Work task:
All lines from the one containing "[nächster] (76, 2260)" through the end of the entries below should appear in the answer exactly, with no others.

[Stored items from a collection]
<<<<

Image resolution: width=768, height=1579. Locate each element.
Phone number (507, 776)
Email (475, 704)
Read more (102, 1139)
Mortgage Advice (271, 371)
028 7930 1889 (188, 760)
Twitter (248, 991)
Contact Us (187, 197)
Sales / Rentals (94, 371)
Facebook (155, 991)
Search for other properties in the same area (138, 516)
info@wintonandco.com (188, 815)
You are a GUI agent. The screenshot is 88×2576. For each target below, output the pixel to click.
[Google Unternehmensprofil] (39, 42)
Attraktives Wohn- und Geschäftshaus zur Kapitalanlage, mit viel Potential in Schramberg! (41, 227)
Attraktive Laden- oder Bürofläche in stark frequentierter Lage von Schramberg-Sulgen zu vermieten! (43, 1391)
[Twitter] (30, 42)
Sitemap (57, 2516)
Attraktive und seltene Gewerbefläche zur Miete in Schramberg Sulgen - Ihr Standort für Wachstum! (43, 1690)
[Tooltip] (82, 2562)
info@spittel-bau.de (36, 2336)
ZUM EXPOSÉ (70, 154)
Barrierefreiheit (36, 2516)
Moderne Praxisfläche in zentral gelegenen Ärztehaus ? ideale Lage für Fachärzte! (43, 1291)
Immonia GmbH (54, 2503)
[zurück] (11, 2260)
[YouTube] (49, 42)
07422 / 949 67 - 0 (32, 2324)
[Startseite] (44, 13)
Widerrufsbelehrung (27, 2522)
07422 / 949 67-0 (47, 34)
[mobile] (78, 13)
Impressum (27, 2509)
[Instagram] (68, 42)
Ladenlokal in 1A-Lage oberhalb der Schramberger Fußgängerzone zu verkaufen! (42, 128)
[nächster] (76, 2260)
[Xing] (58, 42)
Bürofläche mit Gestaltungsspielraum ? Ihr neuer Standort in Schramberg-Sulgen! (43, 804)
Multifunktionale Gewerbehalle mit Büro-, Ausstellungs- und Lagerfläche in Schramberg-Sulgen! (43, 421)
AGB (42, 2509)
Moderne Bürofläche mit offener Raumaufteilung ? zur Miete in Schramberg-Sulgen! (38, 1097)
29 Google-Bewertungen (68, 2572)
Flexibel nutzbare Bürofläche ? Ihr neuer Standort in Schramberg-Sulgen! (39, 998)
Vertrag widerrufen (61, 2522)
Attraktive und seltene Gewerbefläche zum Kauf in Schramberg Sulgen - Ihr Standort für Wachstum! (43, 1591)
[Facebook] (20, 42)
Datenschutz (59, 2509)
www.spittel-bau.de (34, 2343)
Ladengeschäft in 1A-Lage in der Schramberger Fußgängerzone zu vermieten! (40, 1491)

>>>>

Finished task:
[nächster] (76, 2260)
[Xing] (58, 42)
Bürofläche mit Gestaltungsspielraum ? Ihr neuer Standort in Schramberg-Sulgen! (43, 804)
Multifunktionale Gewerbehalle mit Büro-, Ausstellungs- und Lagerfläche in Schramberg-Sulgen! (43, 421)
AGB (42, 2509)
Moderne Bürofläche mit offener Raumaufteilung ? zur Miete in Schramberg-Sulgen! (38, 1097)
29 Google-Bewertungen (68, 2572)
Flexibel nutzbare Bürofläche ? Ihr neuer Standort in Schramberg-Sulgen! (39, 998)
Vertrag widerrufen (61, 2522)
Attraktive und seltene Gewerbefläche zum Kauf in Schramberg Sulgen - Ihr Standort für Wachstum! (43, 1591)
[Facebook] (20, 42)
Datenschutz (59, 2509)
www.spittel-bau.de (34, 2343)
Ladengeschäft in 1A-Lage in der Schramberger Fußgängerzone zu vermieten! (40, 1491)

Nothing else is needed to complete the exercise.